D'abord mes meilleurs happy new year [mes meilleurs vœux] pour votre chère femme, la petite Françoise et vous-même. Ensuite, my best thanks [ mes remerciements les meilleurs] pour le Jupiter[1] ainsi que pour votre zèle et l'intérêt que vous prenez à faire de la propagande pour mon livre et la façon dont vous vous jouez de la presse allemande. Notre regretté ami Weerth nous chantait :

Bien de plus beau sur cette terre

Que de mordre ses adversaires

Et faire un mauvais jeu de mots

Sur tous les butors et les sots[2]

Sauf mon respect pour votre autorité en matière médicale, je crois que vous sous‑estimez les médecins anglais, allemands et français que j'ai consultés et que je consulte ici alternativement, en pensant qu'ils ne savent pas distinguer un anthrax d'un furoncle; surtout ici, en Angleterre, au pays de l'anthrax qui est, à vrai dire, une maladie prolétarienne! Et si les médecins ne faisaient pas la distinction, le malade qui, comme moi, connaît les deux horreurs, saurait bien distinguer, car l'impression subjective est bien différente, quoique, autant que je sache, aucun médecin n'ait encore réussi à distinguer sur le plan théorique les deux abcès. Il n'y a que quelques années que ce mal me poursuit; il m'était autrefois absolument inconnu. Au moment où je vous écris, je ne suis pas encore tout à fait rétabli et pas encore en état de retravailler. Voilà encore de nombreuses semaines perdues, et pas même pour le roi de Prusse !

Dans la critique de M. Dühring[3], ce qui perce surtout, c'est la crainte ! Vous me feriez plaisir si vous pouviez me procurer le livre de Dühring : Gegen die Verkleinerer Carey's[4], dito celui de von Thünen : Der isolirte Staat mit Bezug auf die Landwirthschaft[5] ou quelque chose d'approchant (avec l'indication du prix). Ici des commandes comme celles‑là traînent trop longtemps.

Enfin, je vous prie de vouloir bien m'envoyer about 12 copies [une douzaine d'exemplaires] de ma photo (seulement celle fullfaced [de face]). About [environ] une douzaine d'amis me relancent à ce sujet.

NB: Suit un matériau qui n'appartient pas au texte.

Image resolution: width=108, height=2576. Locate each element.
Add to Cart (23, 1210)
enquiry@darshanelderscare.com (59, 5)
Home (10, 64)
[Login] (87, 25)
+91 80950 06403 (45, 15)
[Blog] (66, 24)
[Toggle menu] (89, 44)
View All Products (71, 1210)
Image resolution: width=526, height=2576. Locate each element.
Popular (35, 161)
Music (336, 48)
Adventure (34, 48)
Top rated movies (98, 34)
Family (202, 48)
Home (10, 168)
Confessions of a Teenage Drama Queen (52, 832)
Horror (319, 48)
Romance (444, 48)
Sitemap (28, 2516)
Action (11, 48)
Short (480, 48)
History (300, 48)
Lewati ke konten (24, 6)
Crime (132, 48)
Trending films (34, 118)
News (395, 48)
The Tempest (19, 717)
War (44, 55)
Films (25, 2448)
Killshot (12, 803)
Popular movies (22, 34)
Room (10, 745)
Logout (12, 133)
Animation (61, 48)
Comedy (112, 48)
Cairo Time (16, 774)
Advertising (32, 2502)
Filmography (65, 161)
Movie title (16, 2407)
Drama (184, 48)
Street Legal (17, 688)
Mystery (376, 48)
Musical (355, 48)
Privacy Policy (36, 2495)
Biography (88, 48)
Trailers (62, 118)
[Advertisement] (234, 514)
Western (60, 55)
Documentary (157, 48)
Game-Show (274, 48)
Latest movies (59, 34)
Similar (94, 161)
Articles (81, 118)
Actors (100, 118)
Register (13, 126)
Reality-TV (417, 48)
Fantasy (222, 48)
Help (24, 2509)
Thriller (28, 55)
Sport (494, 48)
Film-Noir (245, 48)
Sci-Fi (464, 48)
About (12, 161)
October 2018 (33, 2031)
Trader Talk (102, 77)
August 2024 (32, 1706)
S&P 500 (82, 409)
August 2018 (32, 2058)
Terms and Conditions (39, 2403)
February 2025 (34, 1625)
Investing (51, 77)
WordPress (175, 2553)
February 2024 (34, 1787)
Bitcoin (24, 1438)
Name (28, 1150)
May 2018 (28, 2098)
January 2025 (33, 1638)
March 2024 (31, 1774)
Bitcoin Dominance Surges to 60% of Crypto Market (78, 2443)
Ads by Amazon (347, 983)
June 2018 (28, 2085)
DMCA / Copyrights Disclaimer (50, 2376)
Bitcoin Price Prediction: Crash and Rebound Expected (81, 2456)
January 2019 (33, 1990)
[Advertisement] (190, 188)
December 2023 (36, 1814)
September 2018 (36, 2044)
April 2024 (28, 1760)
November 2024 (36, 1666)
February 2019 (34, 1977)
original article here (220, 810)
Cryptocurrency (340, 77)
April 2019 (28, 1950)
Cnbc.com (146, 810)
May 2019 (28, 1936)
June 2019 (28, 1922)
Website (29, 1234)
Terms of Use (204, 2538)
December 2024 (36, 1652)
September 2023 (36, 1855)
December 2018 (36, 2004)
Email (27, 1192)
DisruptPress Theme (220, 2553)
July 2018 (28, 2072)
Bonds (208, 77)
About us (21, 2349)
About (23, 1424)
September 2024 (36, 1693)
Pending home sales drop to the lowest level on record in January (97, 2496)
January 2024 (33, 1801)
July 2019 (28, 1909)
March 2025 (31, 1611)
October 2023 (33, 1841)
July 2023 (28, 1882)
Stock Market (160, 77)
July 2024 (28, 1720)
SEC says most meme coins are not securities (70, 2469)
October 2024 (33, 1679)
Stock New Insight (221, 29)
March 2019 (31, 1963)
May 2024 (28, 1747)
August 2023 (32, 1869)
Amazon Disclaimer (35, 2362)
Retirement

Vous trouverez ci‑joint, pour Madame Kugelmann, les photos de ma fille aînée Jenny et celles d'Eleanor qui me charge de faire ses amitiés à Françoise.

Ad vocem [à propos de] Liebknecht : Laissez‑le donc a little while [ un petit bout de temps ] jouer le grand homme. Tout s'arrangera pour le mieux dans le meilleur des mondes possibles.

J'aurais encore bien des anecdotes personnelles à vous raconter. Mais ce sera pour la prochaine fois, lorsque la position assise ne me fera plus souffrir.

Salut.

Votre

K. Marx


Un de mes amis d'ici qui s'occupe beaucoup de phrénologie, me dit hier en voyant la photographie de votre femme : « Beaucoup d'esprit ! » Vous voyez que la phrénologie n'est pas l'art sans fondement qu'imaginait Hegel !

  1. Voir la lettre de Mme Marx à Kugelmann du 24 décembre 1867.
  2. Voici le texte de Weerth, poète révolutionnaire, ami de Marx :
    Es gibt nichts schöneres auf der WeltAls seine Feinde zu beissenAls über alle die plumpen GesellenSeine schléchte Witze zu reisseen !
  3. Elle parut, en 1867, dans Ergänzungsblätter zur Kenntnis der Gegenwart, 111, 3, pp. 182‑186, Hildburghausen 1867­
  4. Contre les détracteurs de Carey.
  5. L'État isolé par rapport à l'agriculture.